Now, it has won a staggering ten Oscar nominations, including those for Best Picture, Best Director, Best Actress and Best Supporting Actress.
On Sunday 24th February, at the 91st Academy Awards ceremony in Hollywood’s Dolby Theatre, Roma may well make history. If it takes the big gongs, the tidings will be loud and clear: streaming services are now as important as big fat studios.
Jonathan Dean wrote recently in The Sunday Times: “[The] inclusion [of Marina de Tavira, who plays the mother in Roma] means films no longer need to be released at cinemas to be considered for the biggest awards. It means Netflix has won.

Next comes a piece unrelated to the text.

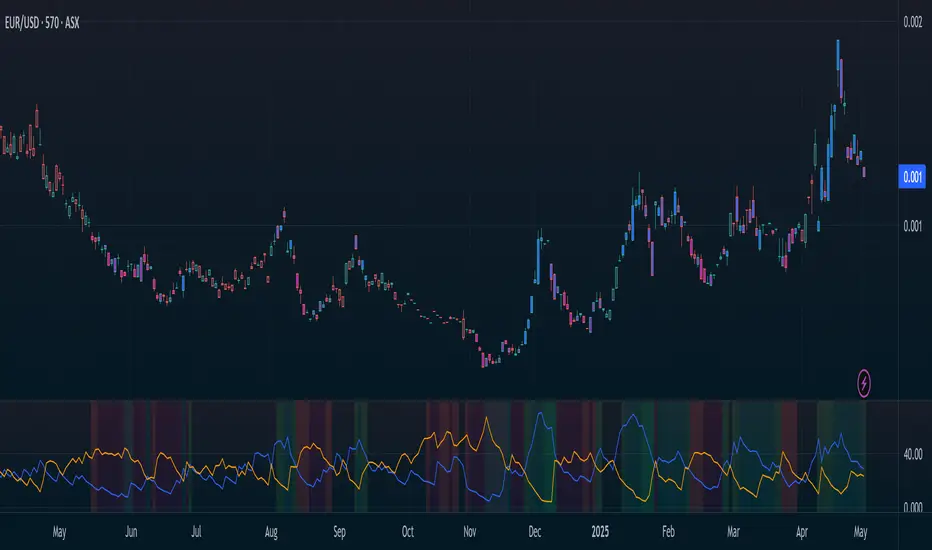Click the divider line above the indicator pane

pyautogui.click(x=450, y=400)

“People clearly no longer care how a film is released, just if it is good.”
Meanwhile, The Guardian reckons: “Roma’s success demonstrates the Oscars’ acceptance of streaming giant Netflix, which it had had hitherto treated with suspicion. Netflix has launched an expensive awards campaign, which appears to be have paid off.”
There is some good news for cinemas, though. Last year, the US National Association of Theater Owners (NATO) commissioned a study looking at the habits of 2,500 film-watchers. The findings were encouraging for defenders of the big screen.
“The message … is that there’s not a war between streaming and theatrical,” said Phil Contrino, director of media and research at NATO. “People who love content are watching it across platforms and all platforms have place in consumers’ minds.”
Cinemas may have to work hard to innovate, but – whether at home or in a multiplex – people still love movies and popcorn. The future of film is safe as houses.